BEGIN

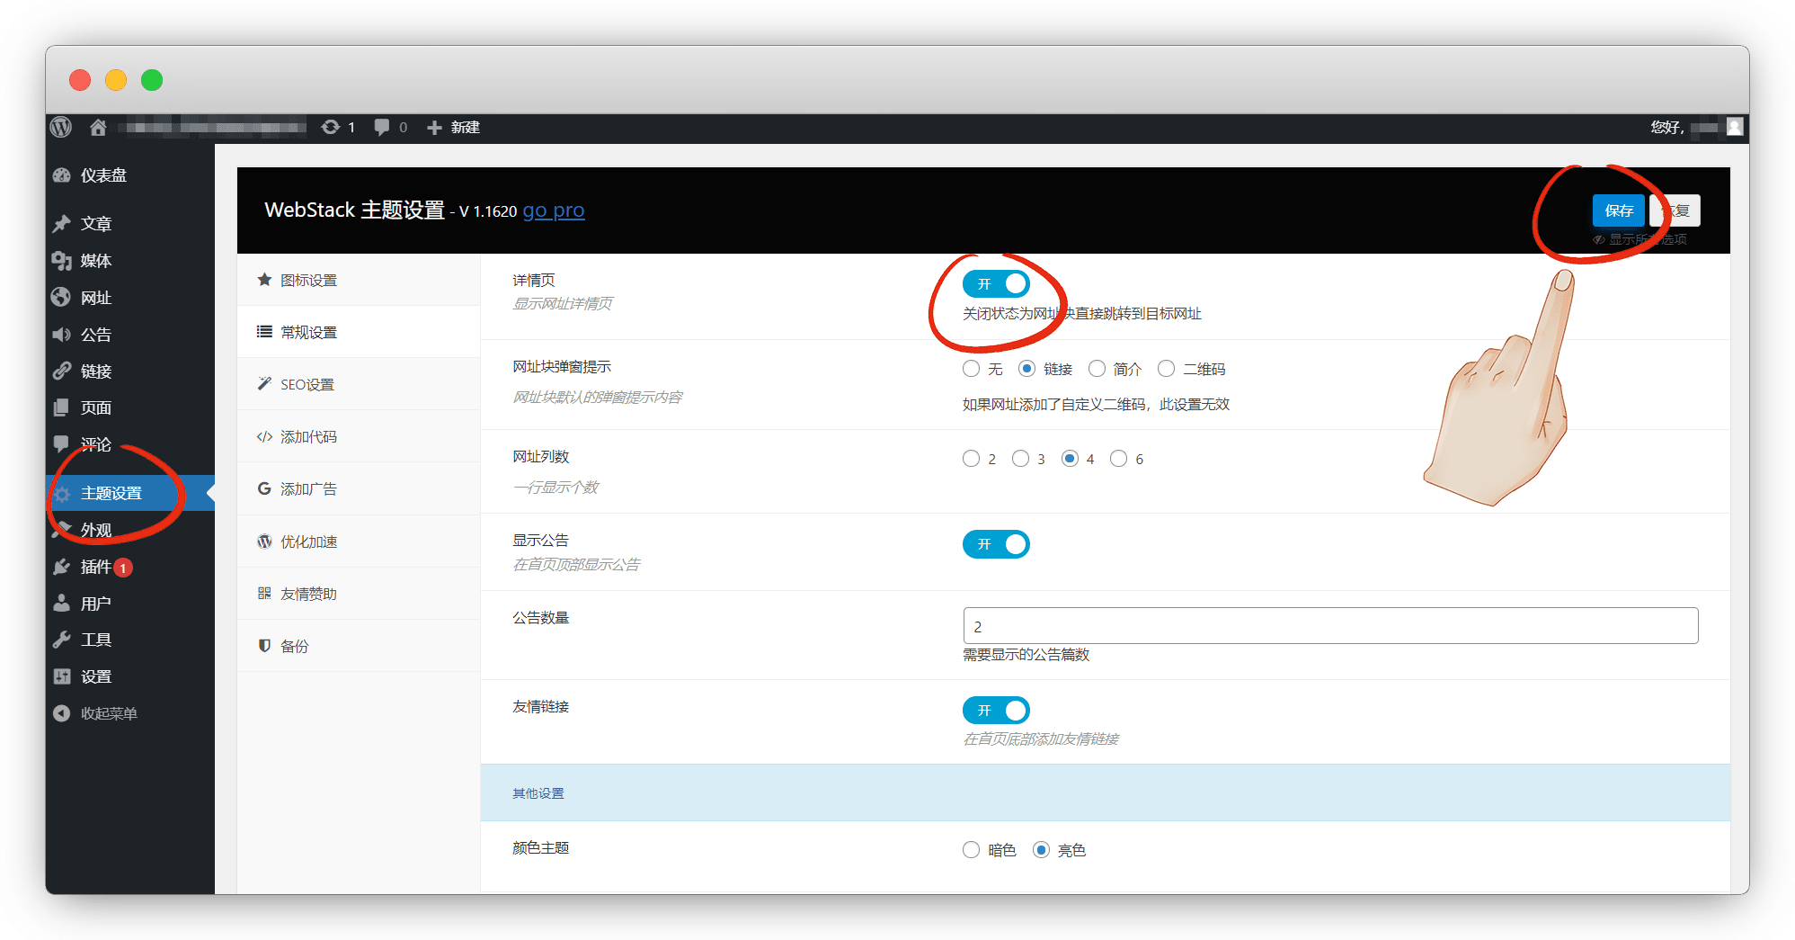Collapse the sidebar with 收起菜单
Image resolution: width=1795 pixels, height=940 pixels.
(108, 713)
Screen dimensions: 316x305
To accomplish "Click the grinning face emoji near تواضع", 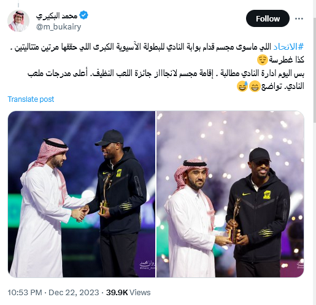I will tap(255, 87).
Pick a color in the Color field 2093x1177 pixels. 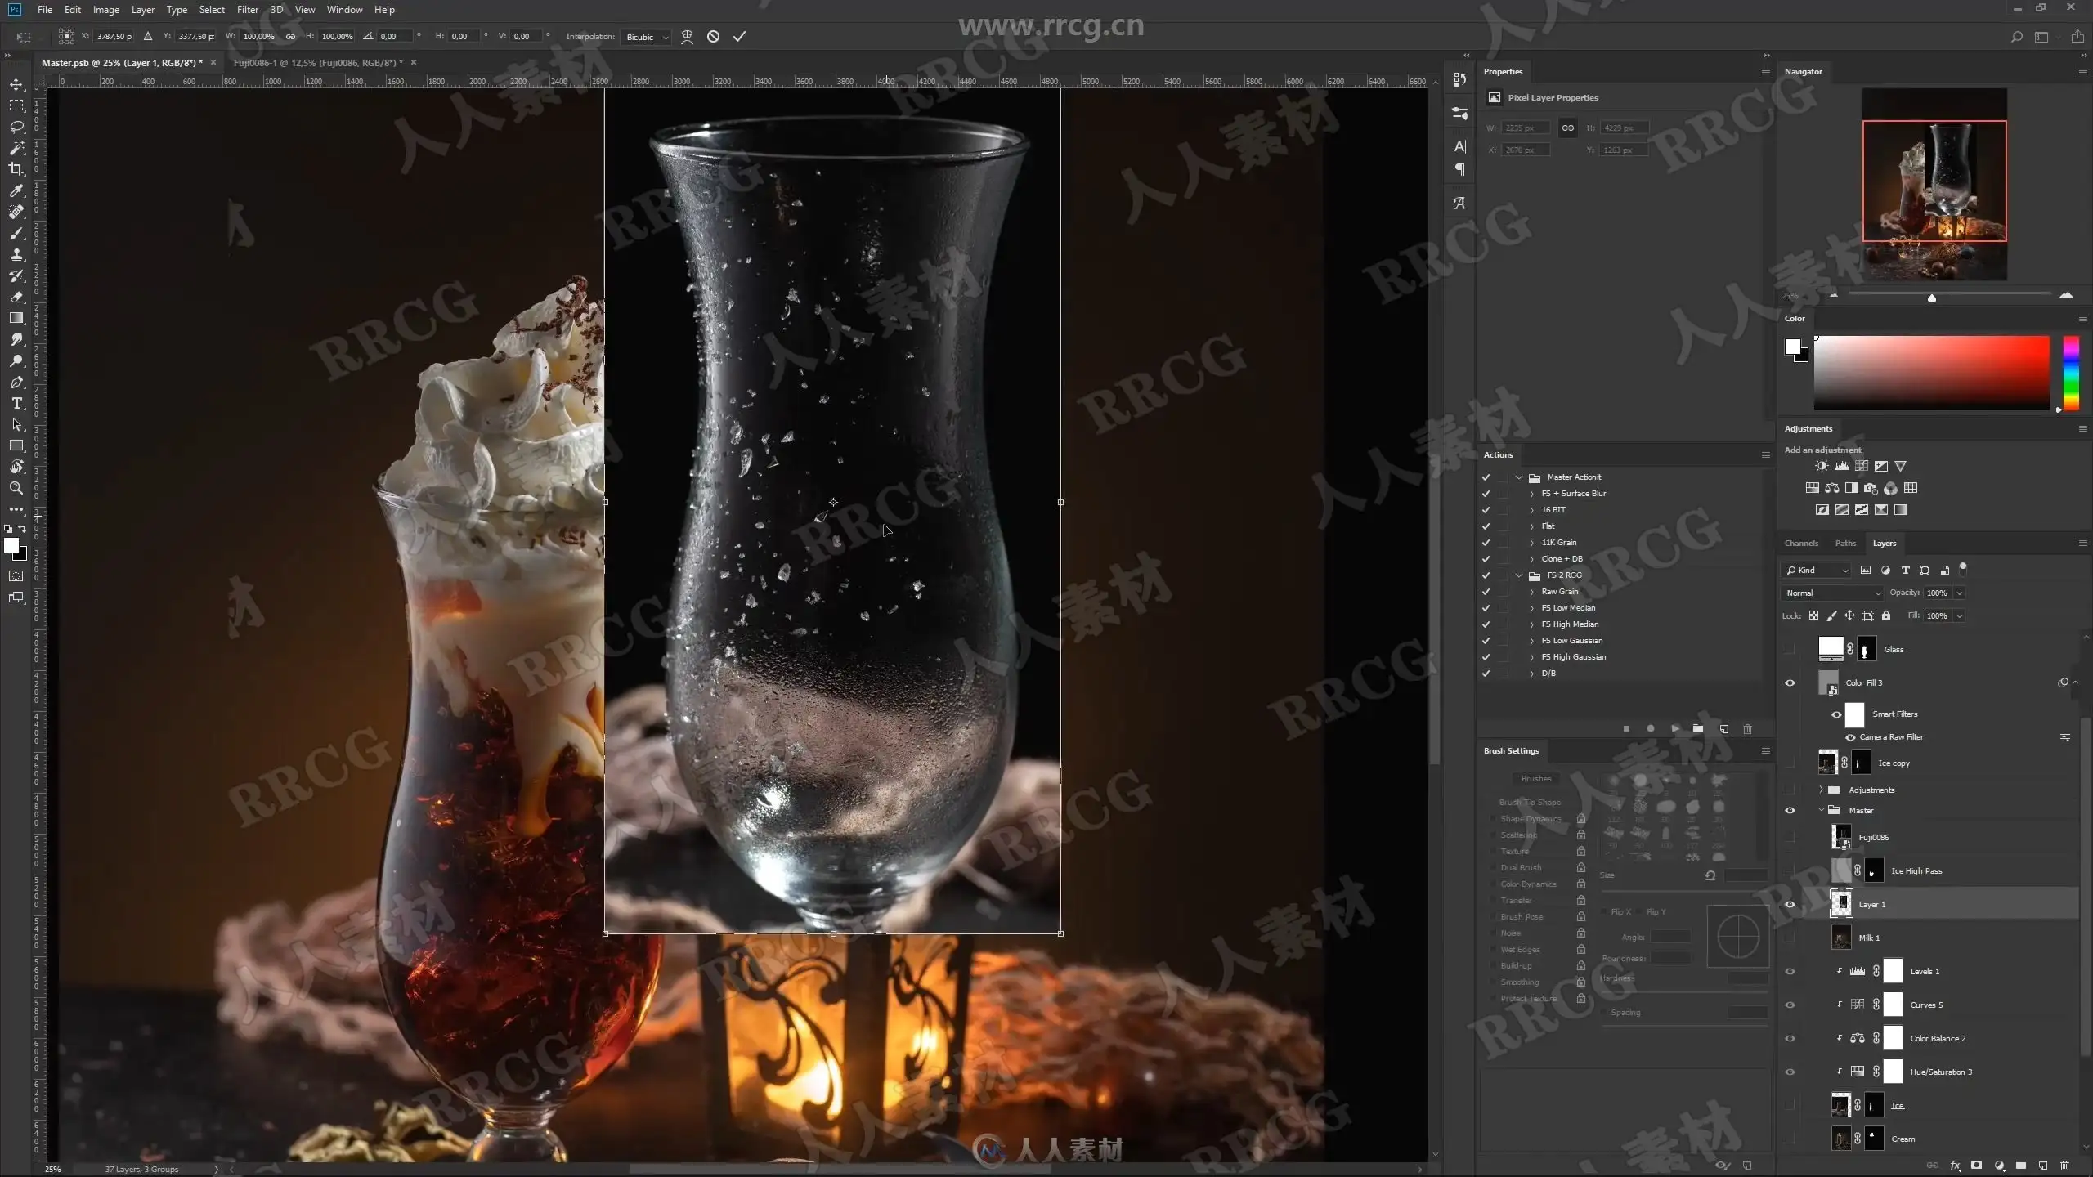[1931, 372]
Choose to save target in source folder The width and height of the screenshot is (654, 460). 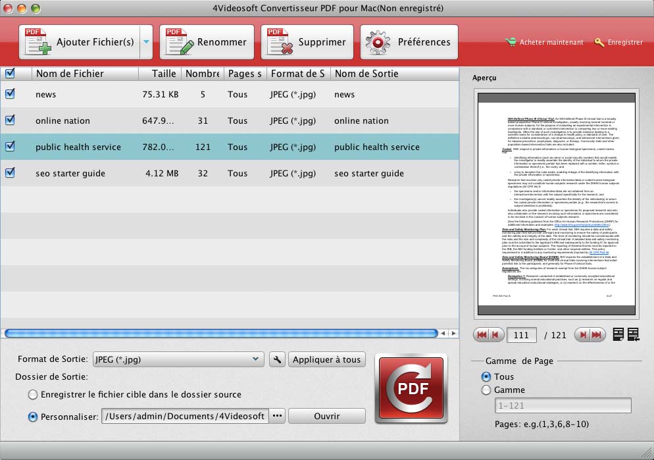(x=33, y=395)
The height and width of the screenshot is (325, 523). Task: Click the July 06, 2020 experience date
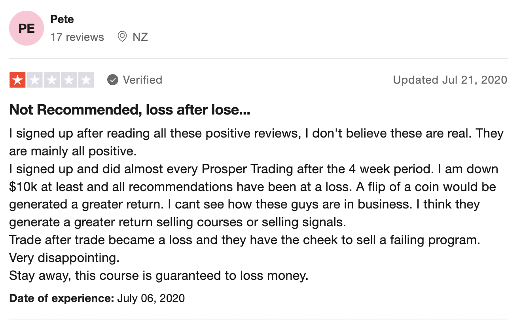pos(151,298)
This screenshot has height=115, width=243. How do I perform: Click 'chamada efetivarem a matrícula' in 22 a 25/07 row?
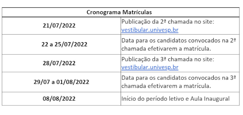(x=165, y=48)
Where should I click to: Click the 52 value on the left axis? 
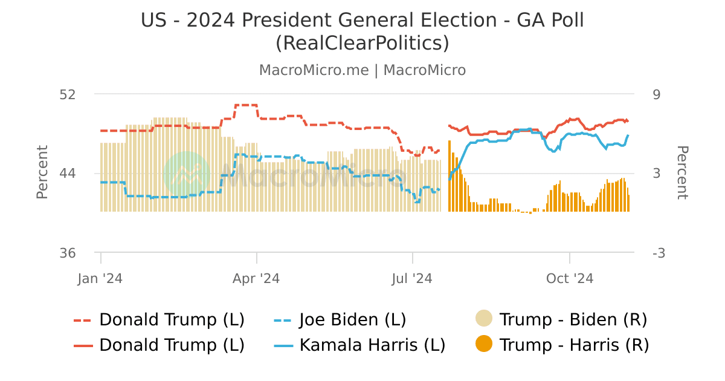coord(67,94)
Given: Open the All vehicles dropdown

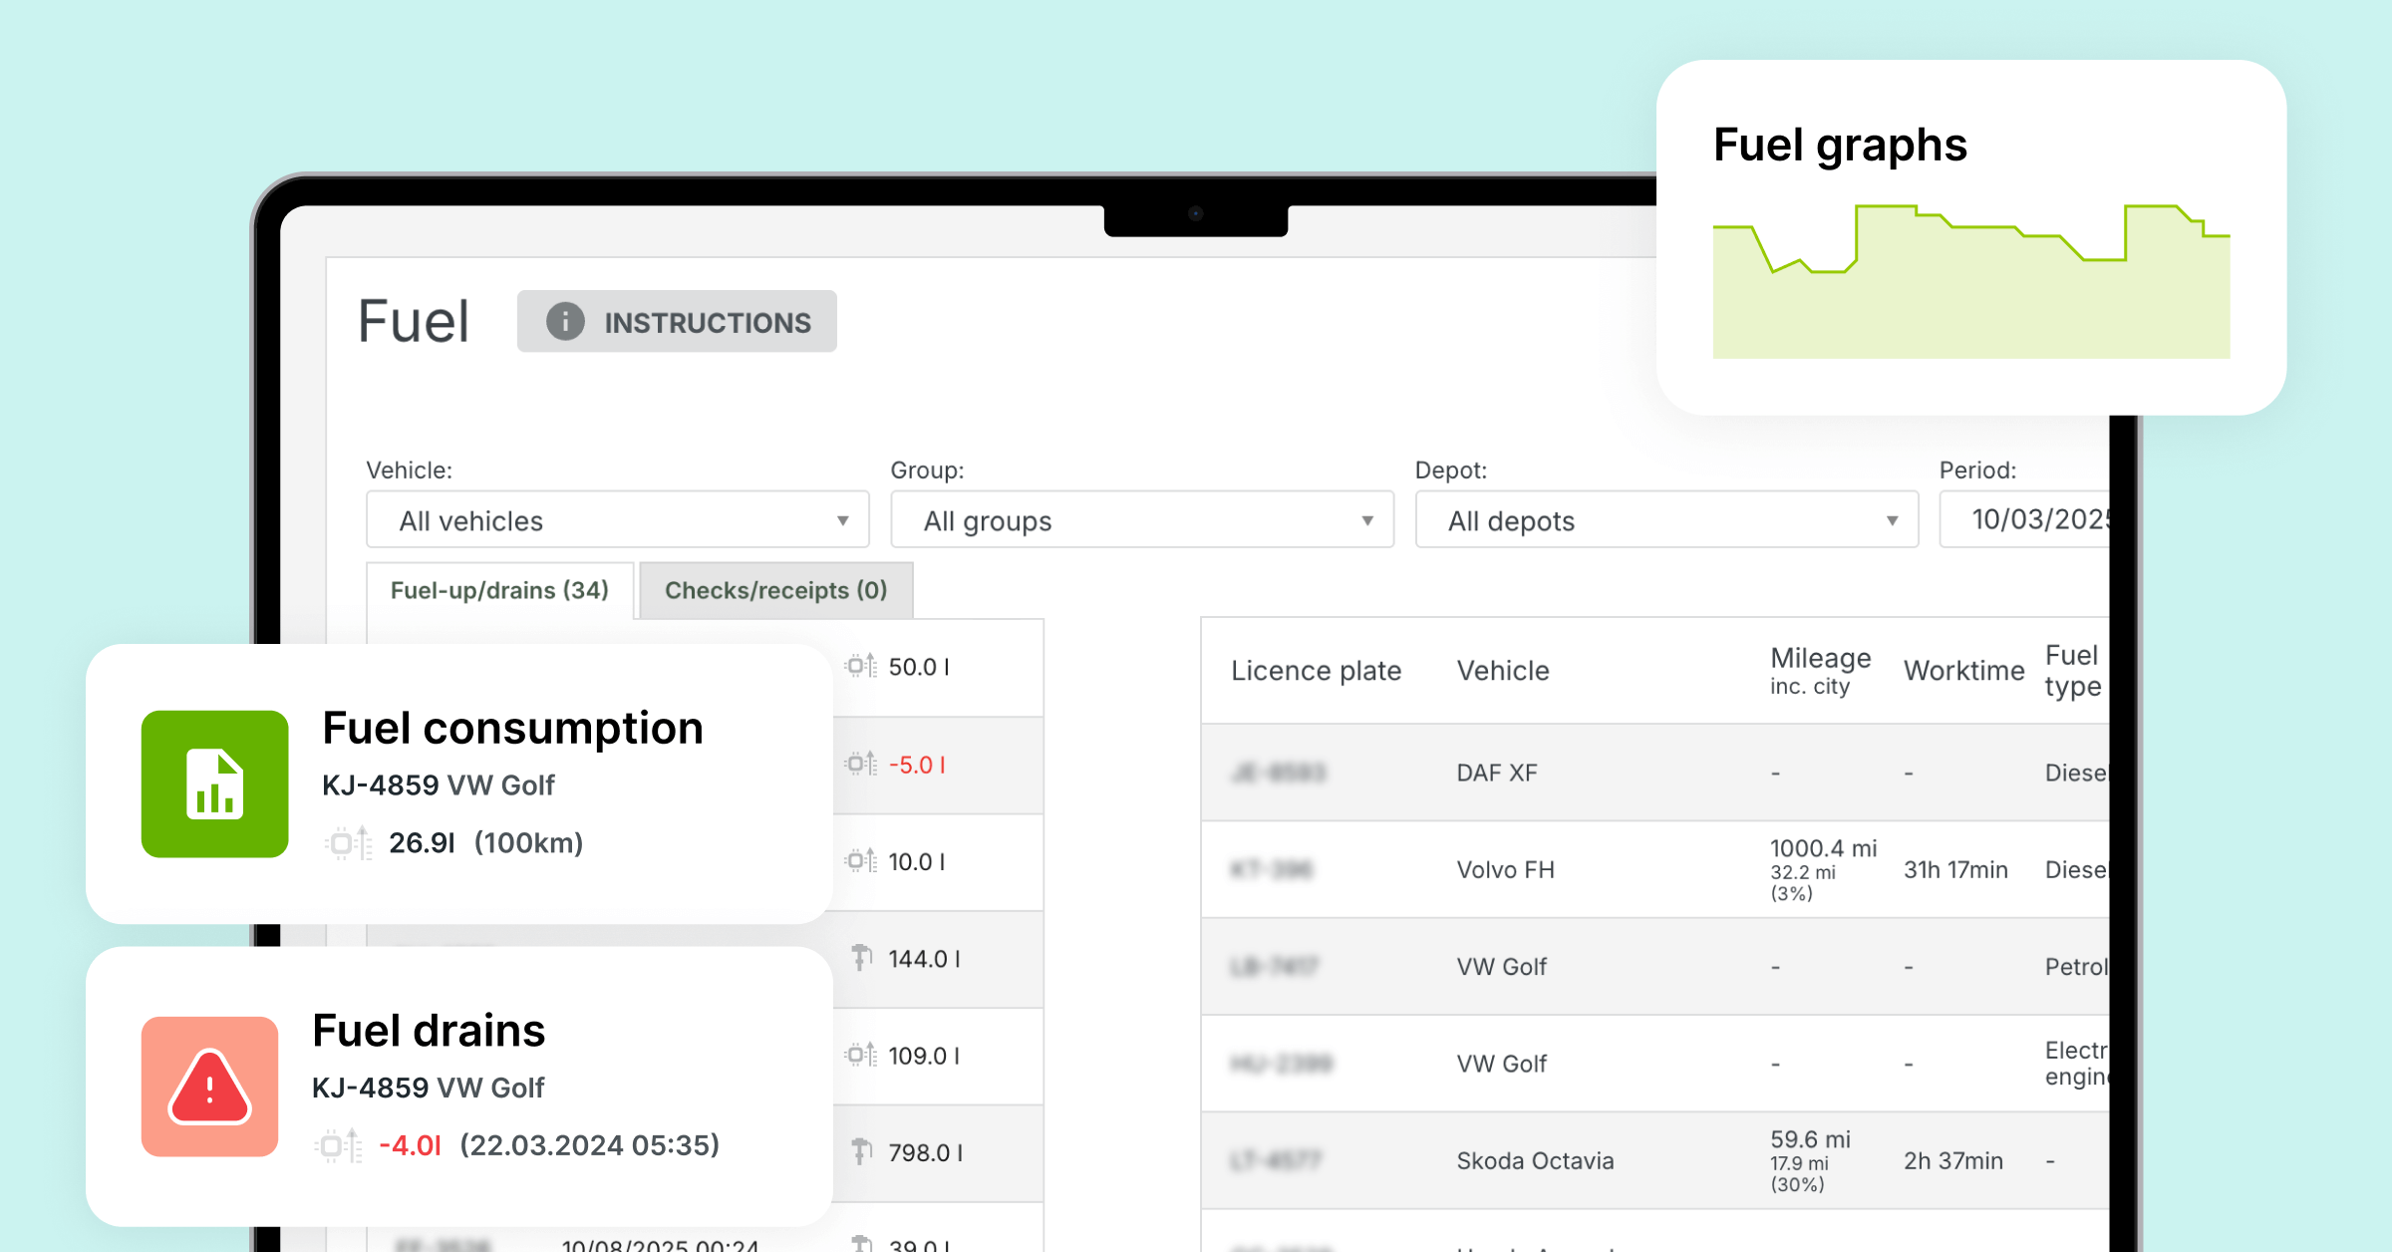Looking at the screenshot, I should click(x=617, y=520).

END

AIM
Output the lines of the listing above, from the one containing "The height and" through the end of the listing, as a Markdown table with columns Row and Text, one numbered row per line and blank lines skipped. Leave the pictures out.

RESPONSE
| Row | Text |
|---|---|
| 1 | The height and width of the screenshot is (325, 523). Task: Click the July 06, 2020 experience date |
| 2 | pos(151,298) |
| 3 | This screenshot has height=115, width=243. How do I perform: Click 'chamada efetivarem a matrícula' in 22 a 25/07 row? |
| 4 | (x=165, y=48) |
| 5 | Where should I click to: Click the 52 value on the left axis?  |
| 6 | coord(67,94) |
| 7 | Given: Open the All vehicles dropdown |
| 8 | Looking at the screenshot, I should click(x=617, y=520). |